In the eye of the storm
11 September 2020
PwC
SA’s major banks navigate a crisis of unprecedented pace, scope and impact
Combined headline earnings of R14.6 billion declined 65.5% against 1H19, combined ROE of 5.4% (18.5% at 1H19), net interest margin of 392 bps (432 bps at 1H19), credit loss ratio of 232 bps (78 bps at 1H19), flat cost-to-income ratio of 55.1%
The major banks’ results for the period ended 30 June 2020 reflect the impact of the profound public health, social and economic strain brought about by the COVID-19 pandemic and resulting stresses to the operating environment. Against unprecedented levels of market turbulence and operating uncertainty, key themes emerging from the results include:
- The major banks entered the crisis with resilient balance sheets, sound capital and liquidity levels and strong franchises. These foundations helped anchor the course as they swiftly turned attention to ensuring the safety of their workforces, maintaining cost discipline, operational and balance sheet resilience, and providing colleague, community and customer support.
- Driven by heightened customer risks and depressed economic outlooks across loan product classes, industry sectors and geographies, credit provisioning levels soared against expectations for rising volumes of distressed and non-performing loans. Sharply increased credit impairment charges translated into deep contractions in headline earnings and depressed ROEs. Although subject to significant estimation uncertainty, PwC’s research suggests that South African economic output could take between 2-7 years to return to 2019 levels.
- While different banking segments and products reacted with different levels of acuity to crisis conditions, the major banks remained open for business and focused on operational stability - positioning themselves for a recovery of unknown timing and shape and maintaining an eye towards strategising the longer-term impacts on their businesses and operating models.
- Robust digital transactional volumes were insufficient to offset the significant lockdown-related decline in trading activity, negatively impacting revenues.
- Supported by robust technology architecture and years of strategic focus on customer centricity, innovation and channel development, foundational capabilities were leveraged to facilitate customer experiences through online channels as lockdowns rapidly accelerated digitisation of banking services - ranging from collection capabilities, transactional channels and enabling new product sales.

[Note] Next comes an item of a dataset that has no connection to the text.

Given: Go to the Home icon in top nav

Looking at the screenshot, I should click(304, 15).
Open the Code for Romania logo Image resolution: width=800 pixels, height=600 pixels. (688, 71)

- Underpinned by a focus on operational excellence, innovation efforts and partnerships with niche fintech players continued and were accelerated in a climate characterised by new ways of working. These efforts ranged across diverse aspects including Artificial Intelligence, Robotic Process Automation, Cloud Computing and Application Programming Interfaces, amongst others.
- Tight cost control and intense management of discretionary spend represented a key focus area over the period in response to lower revenue growth and significant operating uncertainty.
- The major banks recognise that their business models will need to continue to be refined. This will include a redesign of distribution structures with a focus on reskilling teams to further enable delivery of the digital customer experience of the future.
- Regulatory capital and liquidity ratios reflected continued resilience and were maintained well above required levels, aided by a consistent track record of prudential discipline, risk management and balance sheet fortitude.
- Evolution of the risk landscape began long before the pandemic with the emergence of cyber risks, vendor risks, climate and sustainability risks, among others, increasingly ranking alongside primary risk types. These emerging risks took on renewed prominence as crisis conditions emboldened malign actors in areas ranging from data theft to exploiting operational vulnerabilities.